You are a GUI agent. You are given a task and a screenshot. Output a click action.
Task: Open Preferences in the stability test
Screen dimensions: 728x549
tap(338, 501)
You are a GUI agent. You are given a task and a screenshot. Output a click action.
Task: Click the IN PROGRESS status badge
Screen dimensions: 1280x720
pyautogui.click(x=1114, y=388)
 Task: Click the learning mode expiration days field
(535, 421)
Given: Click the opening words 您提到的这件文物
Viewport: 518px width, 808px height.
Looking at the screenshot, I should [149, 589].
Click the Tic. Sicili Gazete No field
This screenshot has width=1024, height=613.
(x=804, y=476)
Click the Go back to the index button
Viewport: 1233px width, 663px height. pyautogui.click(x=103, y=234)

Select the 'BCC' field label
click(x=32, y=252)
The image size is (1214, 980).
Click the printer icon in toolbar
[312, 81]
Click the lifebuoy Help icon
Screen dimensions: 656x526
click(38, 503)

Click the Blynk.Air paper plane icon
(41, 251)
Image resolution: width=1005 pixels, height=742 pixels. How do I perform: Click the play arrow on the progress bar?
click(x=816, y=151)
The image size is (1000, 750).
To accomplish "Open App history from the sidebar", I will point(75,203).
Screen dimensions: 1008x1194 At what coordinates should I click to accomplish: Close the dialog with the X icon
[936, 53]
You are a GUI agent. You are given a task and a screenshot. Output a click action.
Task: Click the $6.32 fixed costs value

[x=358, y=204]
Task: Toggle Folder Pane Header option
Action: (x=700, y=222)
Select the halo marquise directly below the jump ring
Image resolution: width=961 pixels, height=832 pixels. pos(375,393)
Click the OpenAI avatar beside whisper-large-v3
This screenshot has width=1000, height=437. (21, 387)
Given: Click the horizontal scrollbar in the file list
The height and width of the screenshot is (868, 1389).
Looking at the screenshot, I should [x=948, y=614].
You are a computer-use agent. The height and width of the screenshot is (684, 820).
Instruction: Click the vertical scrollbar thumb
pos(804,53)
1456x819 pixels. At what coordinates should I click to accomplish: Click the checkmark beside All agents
^^^^
Restate the listing in full, word for word.

→ **Task output**
You are a GUI agent. You are given a task and a screenshot. Output a click action.
Task: Open Preferences in the stability test
Screen dimensions: 728x549
tap(338, 501)
You are a GUI agent. You are given a task and a screenshot. Output a click action.
Task: Click the IN PROGRESS status badge
Screen dimensions: 1280x720
pyautogui.click(x=1114, y=388)
 Task: Click the learning mode expiration days field
(535, 421)
Given: Click the opening words 您提到的这件文物
Viewport: 518px width, 808px height.
Looking at the screenshot, I should [149, 589].
Click the Tic. Sicili Gazete No field
This screenshot has width=1024, height=613.
(x=804, y=476)
Click the Go back to the index button
Viewport: 1233px width, 663px height. pyautogui.click(x=103, y=234)

Select the 'BCC' field label
click(x=32, y=252)
The image size is (1214, 980).
Click the printer icon in toolbar
[312, 81]
Click the lifebuoy Help icon
Screen dimensions: 656x526
click(38, 503)

Click the Blynk.Air paper plane icon
(41, 251)
Image resolution: width=1005 pixels, height=742 pixels. How do I perform: Click the play arrow on the progress bar?
click(x=816, y=151)
The image size is (1000, 750).
To accomplish "Open App history from the sidebar", I will point(75,203).
Screen dimensions: 1008x1194 At what coordinates should I click to accomplish: Close the dialog with the X icon
[936, 53]
You are a GUI agent. You are given a task and a screenshot. Output a click action.
Task: Click the $6.32 fixed costs value

[x=358, y=204]
Task: Toggle Folder Pane Header option
Action: (x=700, y=222)
Select the halo marquise directly below the jump ring
Image resolution: width=961 pixels, height=832 pixels. pos(375,393)
Click the OpenAI avatar beside whisper-large-v3
This screenshot has width=1000, height=437. (21, 387)
Given: Click the horizontal scrollbar in the file list
The height and width of the screenshot is (868, 1389).
Looking at the screenshot, I should [x=948, y=614].
You are a computer-use agent. The height and width of the screenshot is (684, 820).
Instruction: Click the vertical scrollbar thumb
pos(804,53)
1456x819 pixels. At what coordinates should I click to accomplish: Click the checkmark beside All agents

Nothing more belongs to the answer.